[Stored items]
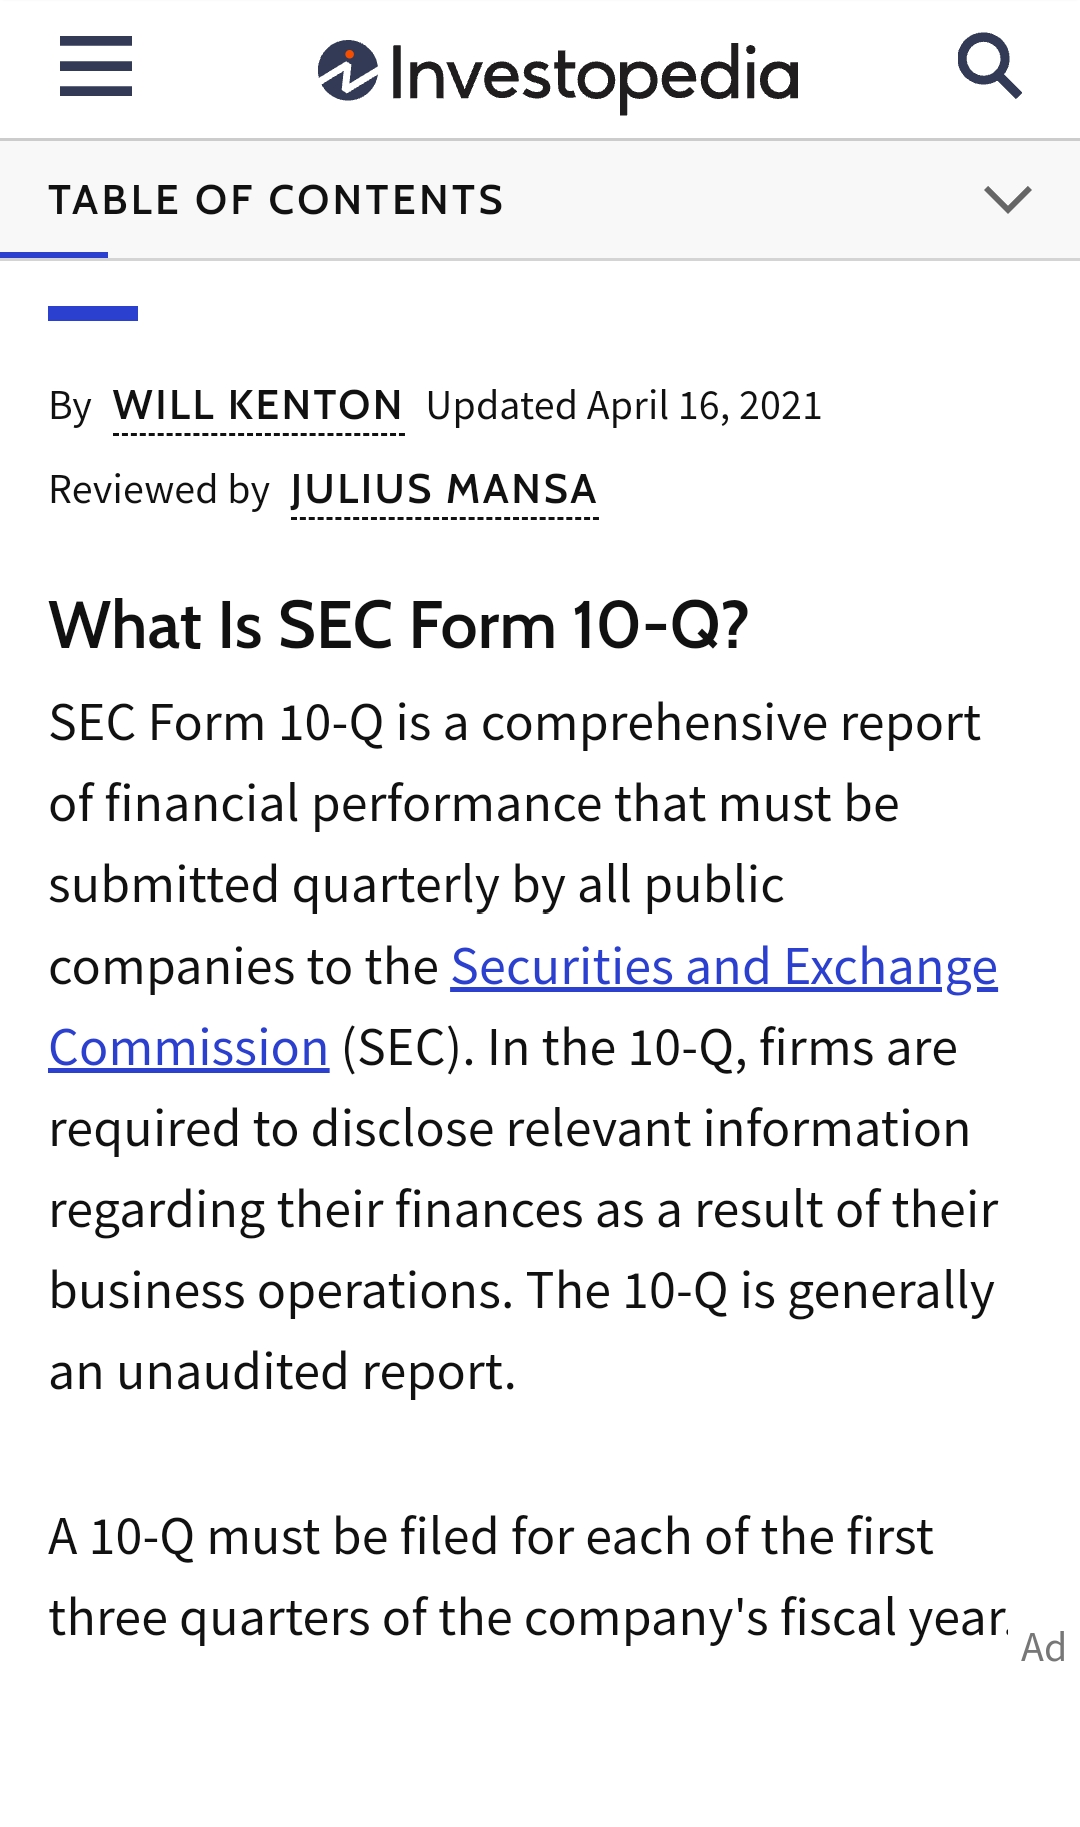Click paragraph starting 'A 10-Q must be filed'
The height and width of the screenshot is (1827, 1080).
tap(528, 1577)
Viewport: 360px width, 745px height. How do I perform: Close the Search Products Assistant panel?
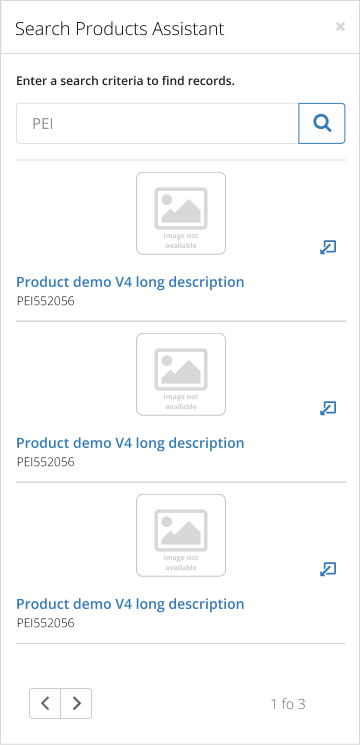[340, 27]
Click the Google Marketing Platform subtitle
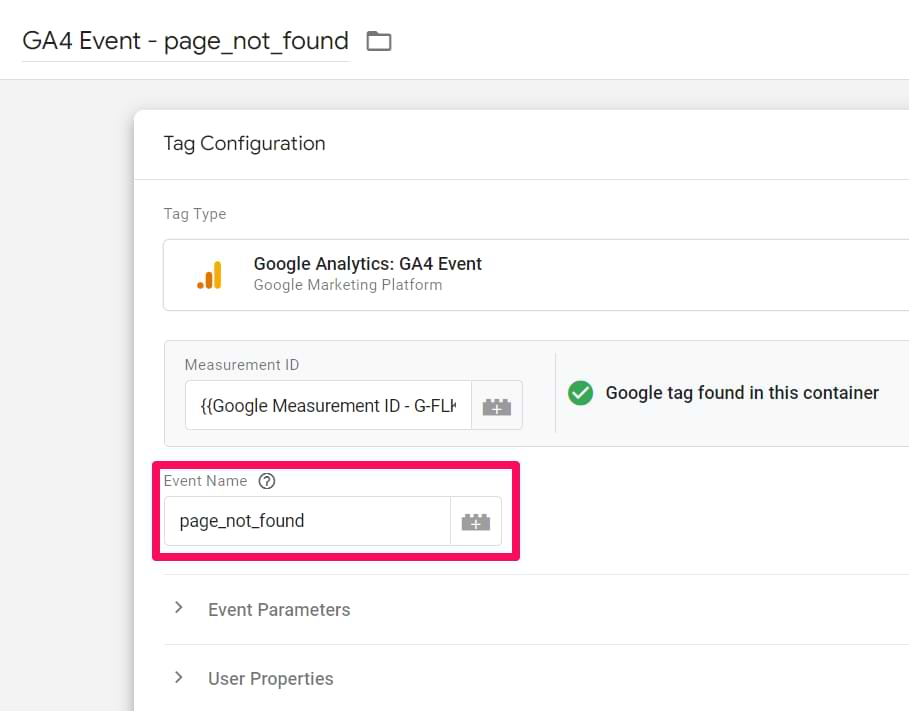The height and width of the screenshot is (711, 909). tap(347, 285)
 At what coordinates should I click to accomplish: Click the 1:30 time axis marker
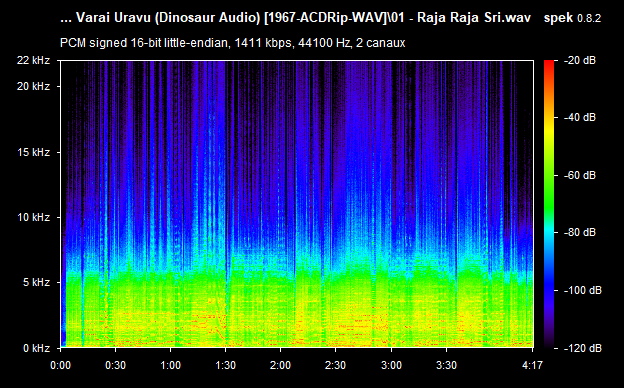[226, 365]
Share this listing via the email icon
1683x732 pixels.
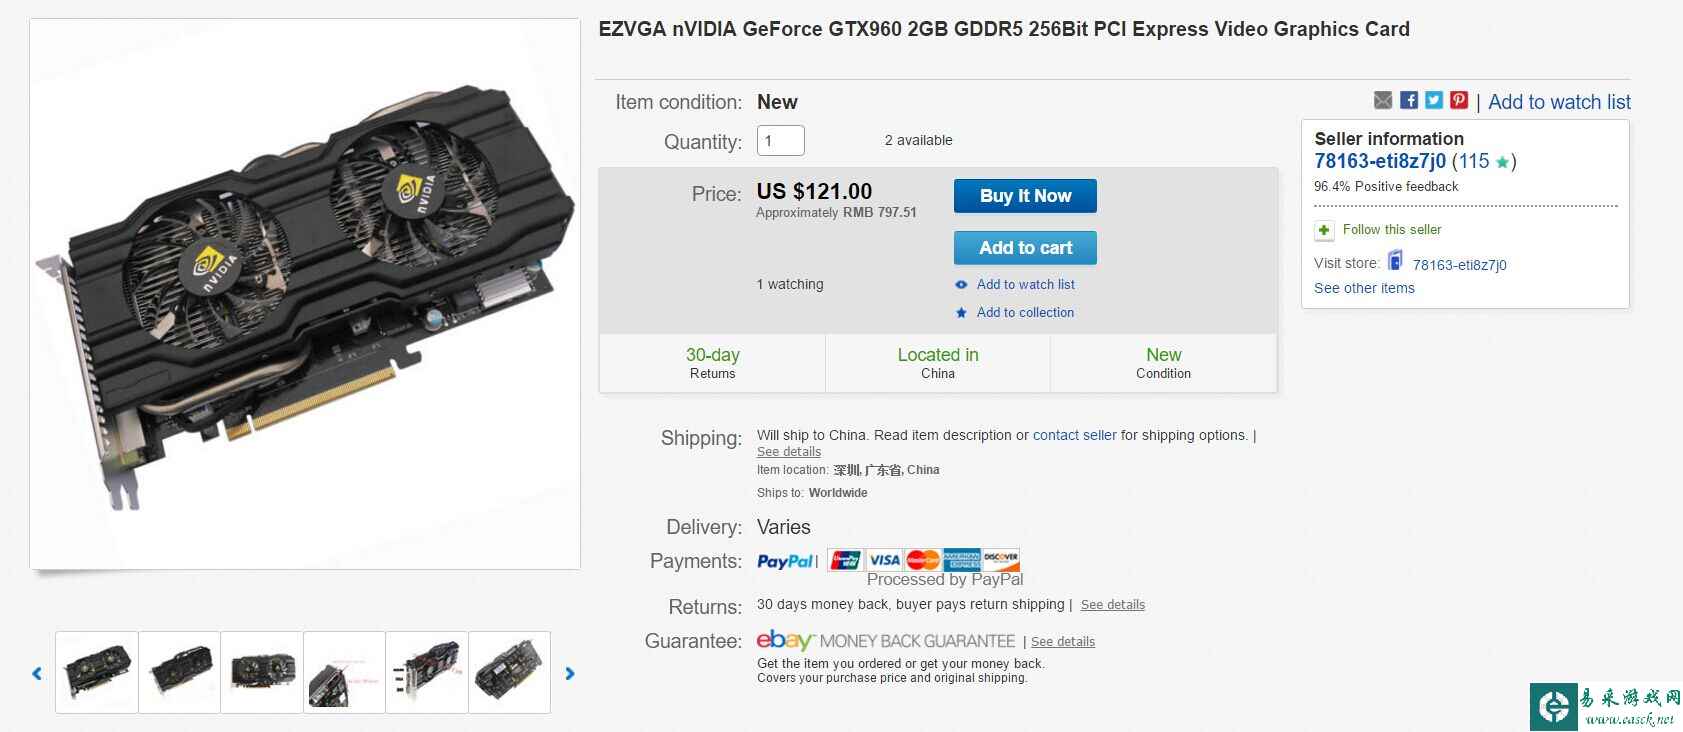(x=1383, y=100)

__Problem to solve__.
Pictures excluded, print only the lines from the one with "Click the Google Marketing Platform subtitle" through the end of the entries above, exactly as written.

__Exercise output__.
Click the Google Marketing Platform subtitle
The height and width of the screenshot is (711, 909). tap(347, 285)
 At what coordinates should I click to accomplish: Click the 1:30 time axis marker
[226, 365]
Share this listing via the email icon
1683x732 pixels.
(x=1383, y=100)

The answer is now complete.